Mes deux pièces vont se jouer 2026, parce que tout est booké d’ici là dans les lieux : au théâtre, les saisons et programmations 2025 sont déjà faites. Et il y a des stratégies, certains créneaux sont plus avantageux, pour se placer dans chaque saison. Ce genre de choses, on ne nous les apprend pas à l’école, je les ai apprises sur le terrain. 

En parlant de l’école, vous avez aussi été confrontée à l’aspect cinéma, quel est votre rapport au jeu du cinéma ?

C’était mon rêve le cinéma, le théâtre est ma vie bien sûr, mais j’ai passé plein de castings. Je fais 1m83, et à chaque fois que j’arrivais on me disait “ah, t’es grande”. C’est pour ça qu’avec Hamlet(te), je voulais bousculer les codes aussi : on en a marre de ça, de ces violences des stéréotypes et des distributions.

C’est beaucoup de travail pour rentrer un pied dans le cinéma : j’ai joué dans De son vivant (2020) d’Emmanuelle Bercot, j’ai fait En Thérapie saison 2, et j’ai beaucoup aimé ça. J’adore le travail du texte au cinéma, les tournages, mais aujourd’hui je crois que ce qui m’intéresse le plus, c’est la réalisation : c’est un langage tellement différent de la mise en scène mais qui s’en rapproche par beaucoup d’aspect. C’est cette tension qui m’attire aujourd’hui.

C’est très différent de mettre en scène pour le cinéma et le théâtre ?

J’ai l’impression que la question du regard est commune au théâtre et au cinéma : il faut penser et cadrer un geste qui va faire que le spectateur va regarder. Je crois qu’il y a une sensibilité importante entre les deux dans la question du zoom, sur quoi on zoome. 

Mais j’adore le cinéma : mon père était un fou furieux qui nous emmenait toujours au cinéma avec ma sœur. Je suis fan de Tarantino : je le mets toujours dans mes références artistiques pour mes dossiers. Il est trop fort, rythmiquement c’est parfait, il a plusieurs styles dans ses propres films, il jouit d’une liberté totale qu’il s’octroie. Inglorious Basterds, incroyable !

Quentin Tarantino sur le tournage d’Inglorious Basterds © Universal Pictures International France

Quels sont vos films de l’année 2024, si avez-vous eu le temps d’aller au cinéma ?

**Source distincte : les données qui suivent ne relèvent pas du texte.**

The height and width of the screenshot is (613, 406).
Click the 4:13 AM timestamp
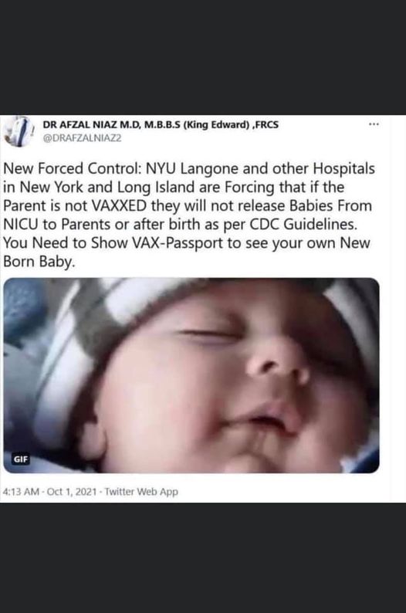point(21,492)
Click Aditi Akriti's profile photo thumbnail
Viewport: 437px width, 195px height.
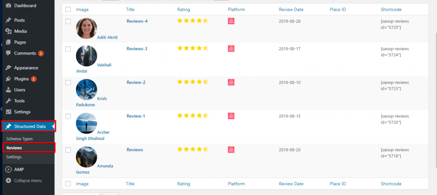(x=86, y=29)
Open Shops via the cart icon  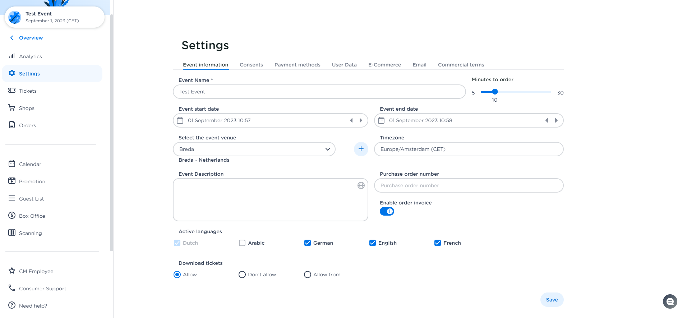[x=12, y=108]
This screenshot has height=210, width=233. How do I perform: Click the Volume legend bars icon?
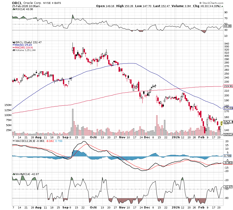pyautogui.click(x=14, y=50)
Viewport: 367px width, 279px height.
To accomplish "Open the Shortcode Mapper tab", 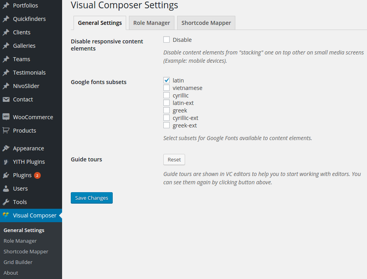I will pos(206,23).
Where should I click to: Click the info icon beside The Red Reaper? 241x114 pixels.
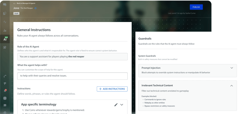(x=35, y=8)
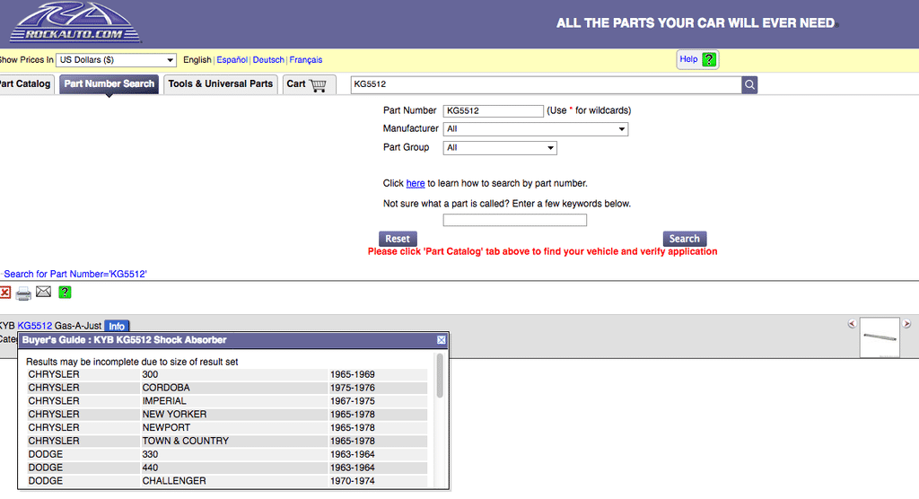The width and height of the screenshot is (919, 499).
Task: Click green question mark below search results
Action: point(65,293)
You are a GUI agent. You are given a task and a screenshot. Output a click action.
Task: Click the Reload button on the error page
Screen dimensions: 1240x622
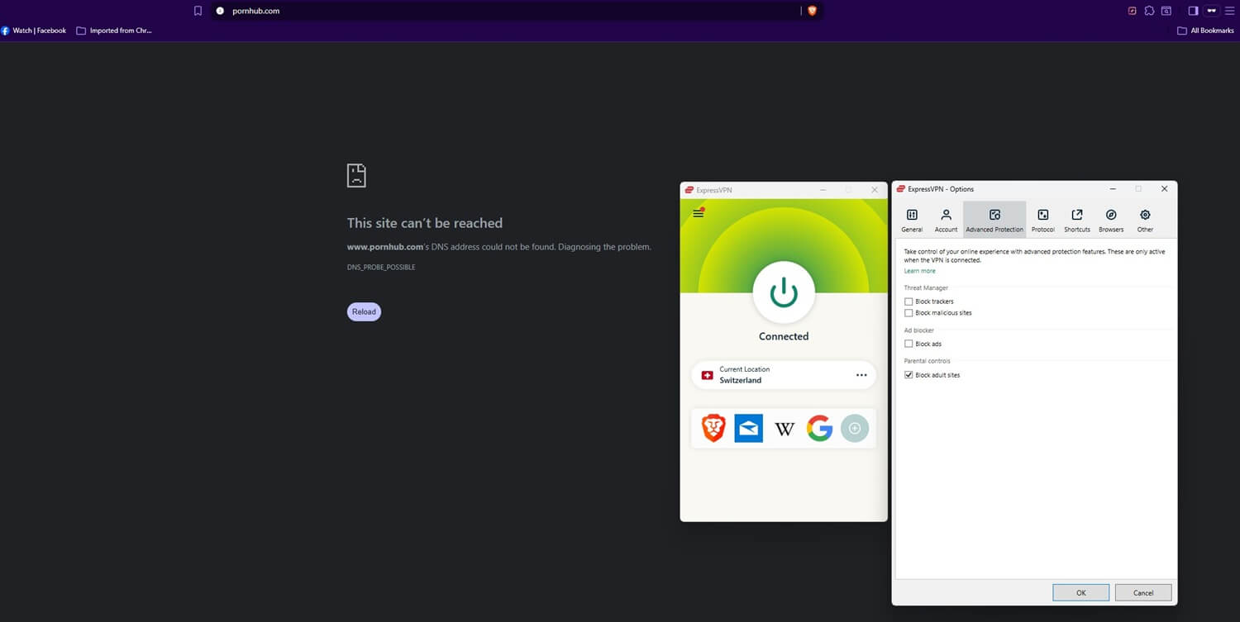(x=364, y=311)
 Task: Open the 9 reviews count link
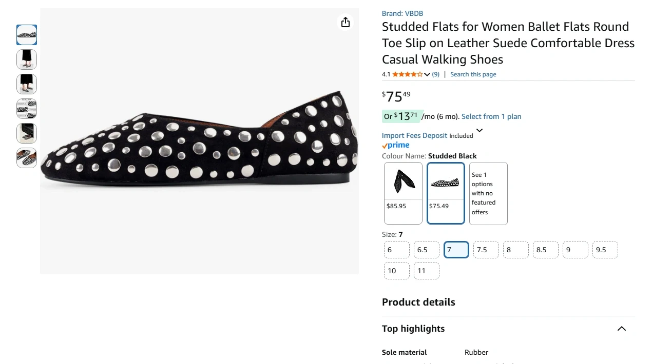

Dès que j’ai le temps j’y vais, deux fois par semaine, même si en ce moment c’est plus difficile. Cette année, j’ai beaucoup aimé Anora de Sean Baker, pour le burlesque, l’absurde de la situation qui dégénère. La photographie est dingue, et la complexité des personnages féminins m’a beaucoup plu. Et c’est un sujet qui n’est pas souvent traité comme ça, très original. Grosse claque aussi de La Zone d’intérêt de Jonathan Glazer. Le travail du son est incroyable, et il est hyper important aussi dans le théâtre, c’est quelque chose qu’on oublie souvent. L’exemple parfait d’un sujet que tout le monde connait, mais traité d’une manière folle. Je crois que c’est ça que je cherche, pour faire bouger les consciences à partir de choses très connues, d’un socle commun de connaissance.

Comment travaillez-vous le son, justement ?

Je travaille avec des créateurs sonores, sur les sons de rythmes. Et aussi beaucoup de musique live, dès que je sais que je travaille avec des acteurs/actrices qui jouent d’un instrument, j’en mets partout.

Continuez-vous à jouer pour d’autres personnes ?

Oui, je continue à être comédienne, je vais prochainement jouer Juliette dans Roméo et Juliette en octobre 2025 dans la mise en scène de Guillaume Séverac-Schmitz. Il y a 5 ans, je n’aurais jamais imaginé avoir un tel rôle, notamment avec mon physique : on me donnait surtout des rôles de mères ou de reines.

C’est hyper important pour moi de jouer pour les autres, de travailler avec d’autres personnes pour ne pas que je reste cloitrée sur ma vision à moi. Sinon tu t’épuises alors que tu n’as que 20 ans. Et tu deviens bête.